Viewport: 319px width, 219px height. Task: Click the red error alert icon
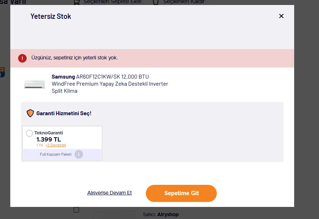click(x=22, y=58)
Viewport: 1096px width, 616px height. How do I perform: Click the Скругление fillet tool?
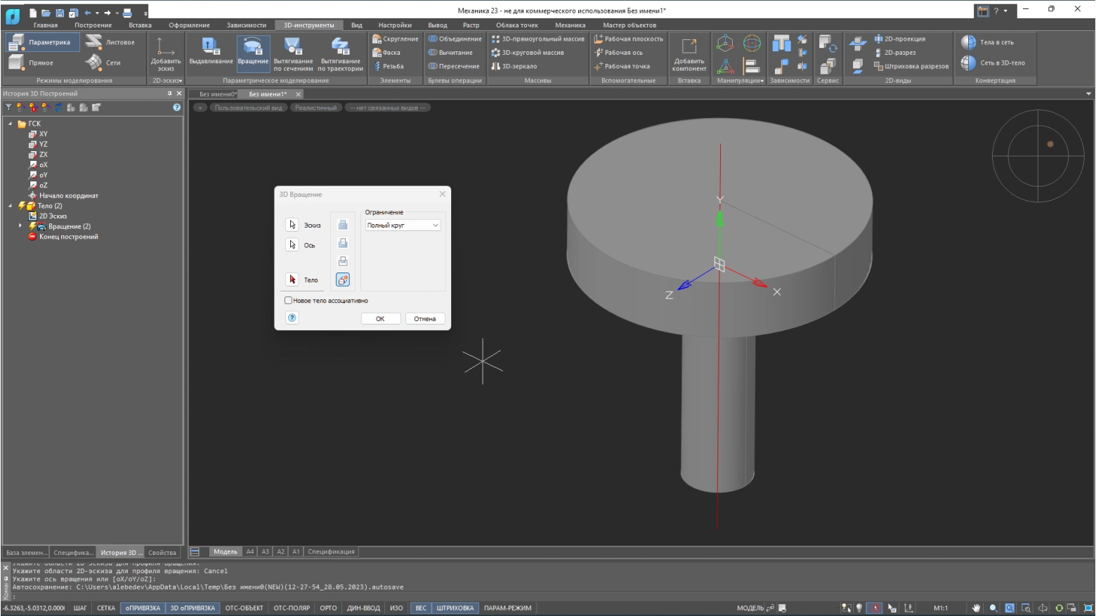click(x=396, y=39)
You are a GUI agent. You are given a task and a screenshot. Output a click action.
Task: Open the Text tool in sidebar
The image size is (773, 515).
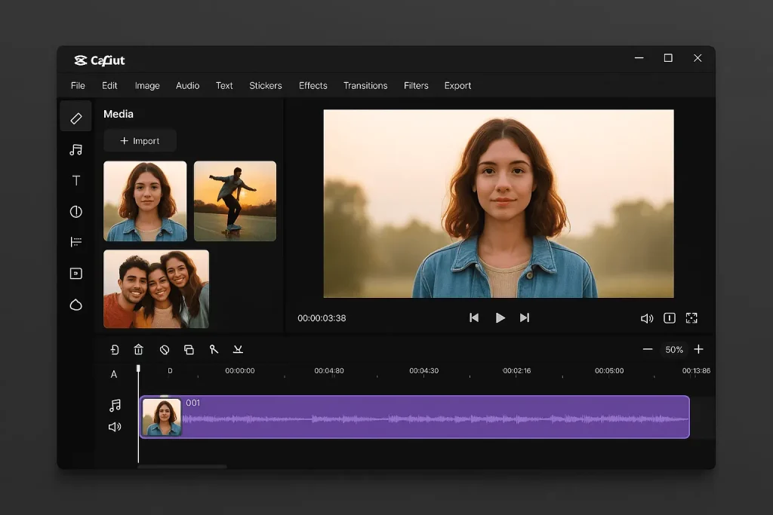(75, 181)
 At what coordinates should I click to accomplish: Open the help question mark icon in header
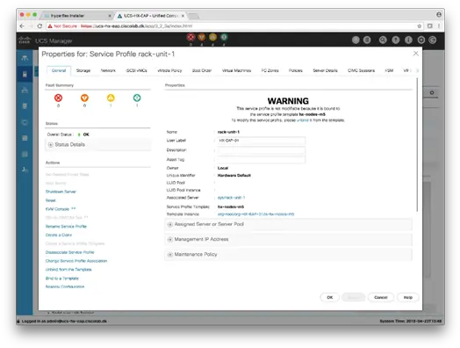click(x=395, y=40)
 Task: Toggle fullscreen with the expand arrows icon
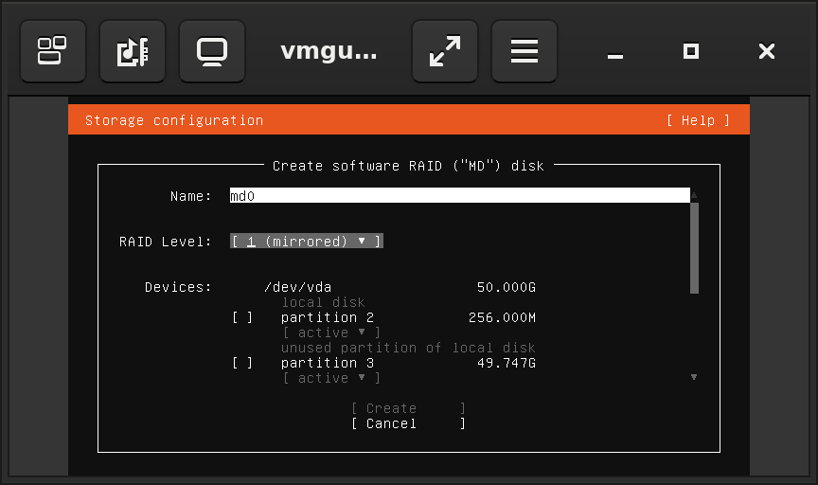pyautogui.click(x=445, y=51)

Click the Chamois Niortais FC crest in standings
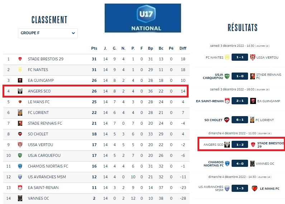point(20,166)
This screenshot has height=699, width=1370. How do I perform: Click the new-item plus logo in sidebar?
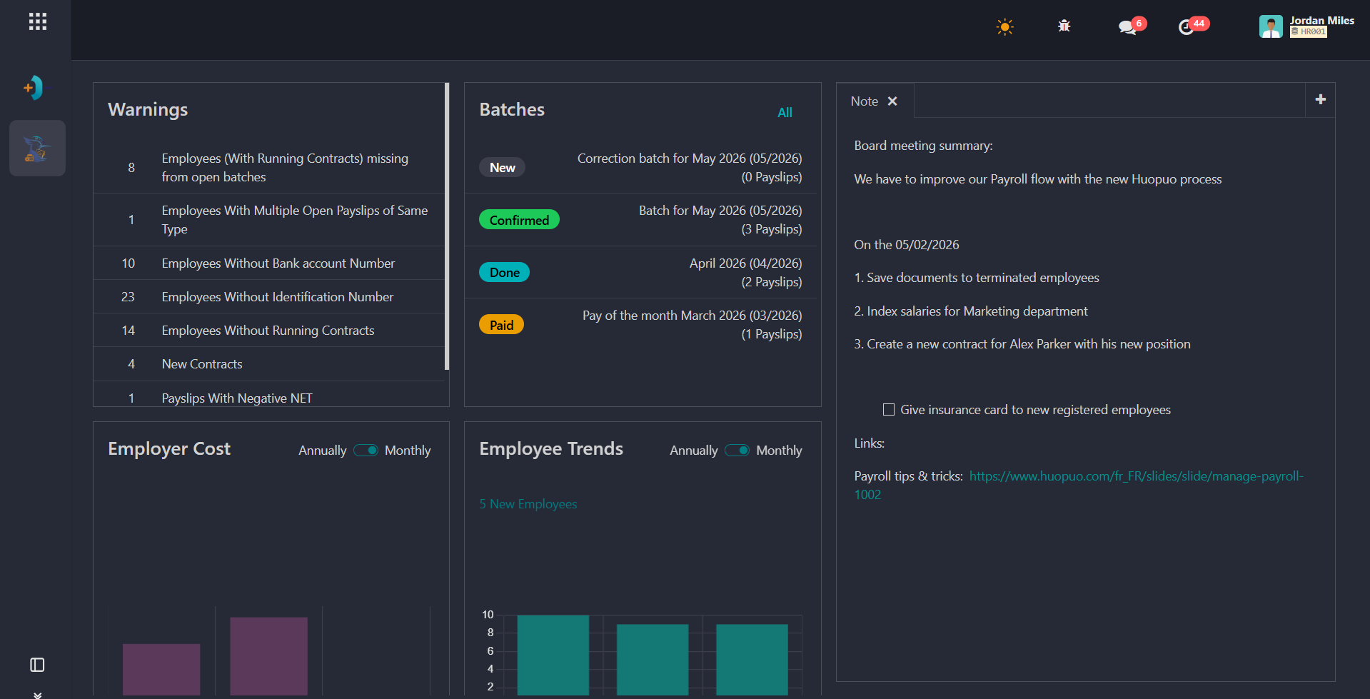click(34, 88)
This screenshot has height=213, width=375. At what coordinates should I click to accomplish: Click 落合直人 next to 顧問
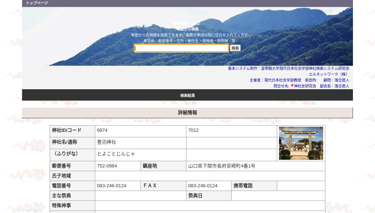click(x=342, y=80)
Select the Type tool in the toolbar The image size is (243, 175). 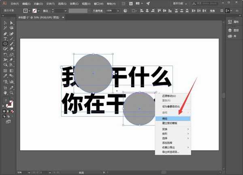pos(5,38)
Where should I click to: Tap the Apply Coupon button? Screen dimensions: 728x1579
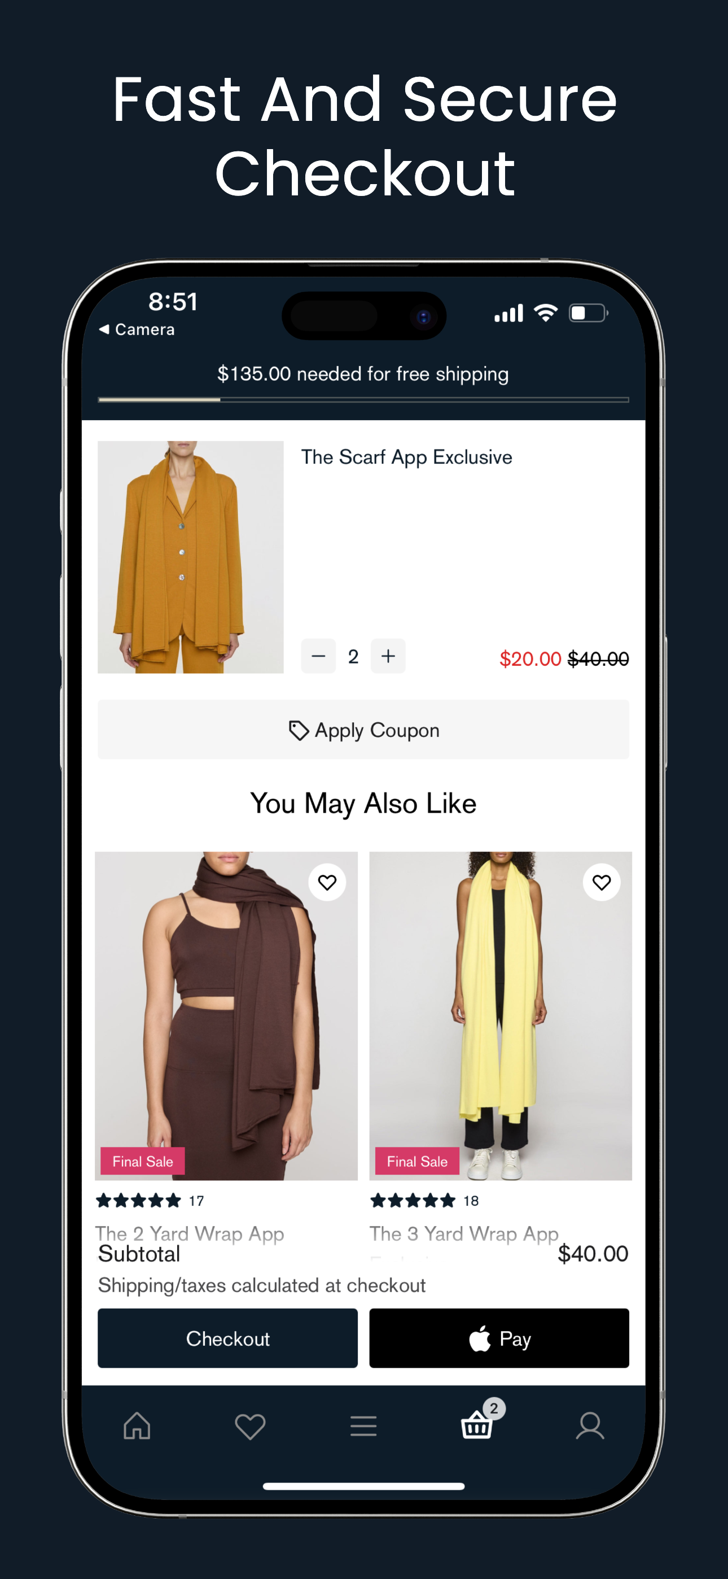363,729
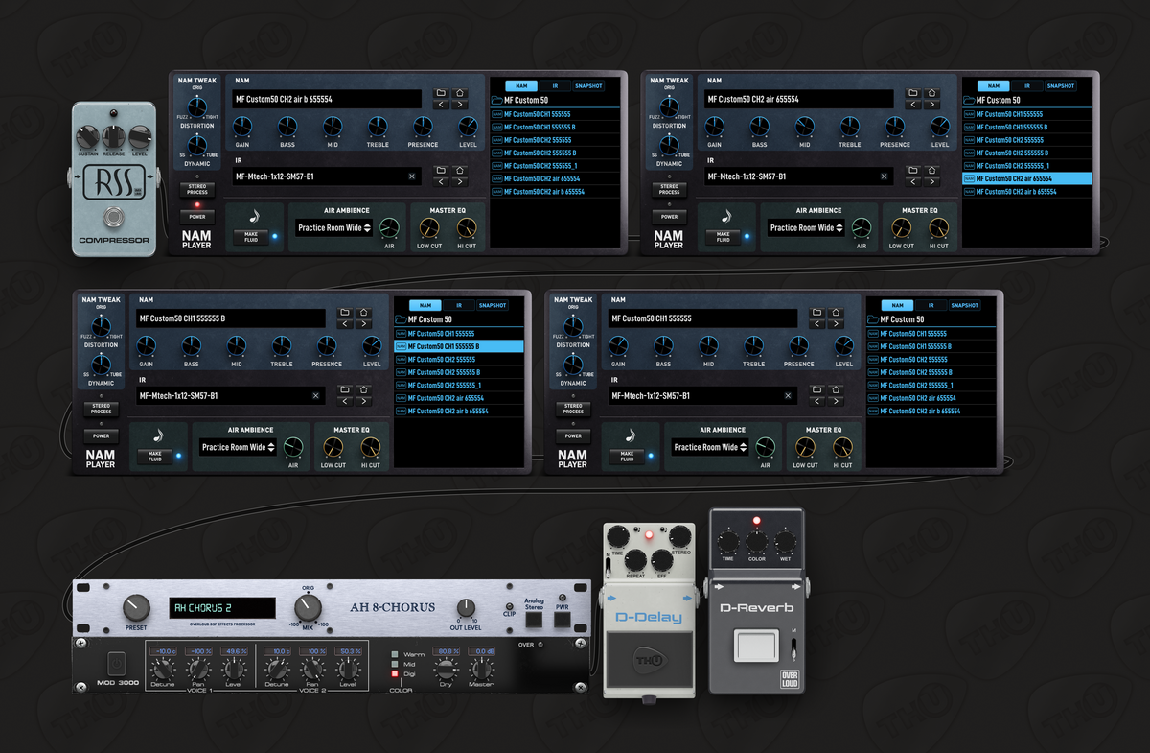Viewport: 1150px width, 753px height.
Task: Enable the Mid color option on the chorus
Action: tap(394, 664)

----------------------------------------

▶ _What is needed_
Repeat exactly the lines from the first line of the records above through the line containing "Task: Open the Text tool in sidebar", both included. Leave out the pictures.

▶ _Completed exercise_
Viewport: 319px width, 219px height. Task: Click the red error alert icon
click(x=22, y=58)
Viewport: 1096px width, 616px height. How do I perform: Click the Скругление fillet tool?
click(x=396, y=39)
You are a GUI agent. You are given a task and a screenshot. Output a click action.
Task: Open the Text tool in sidebar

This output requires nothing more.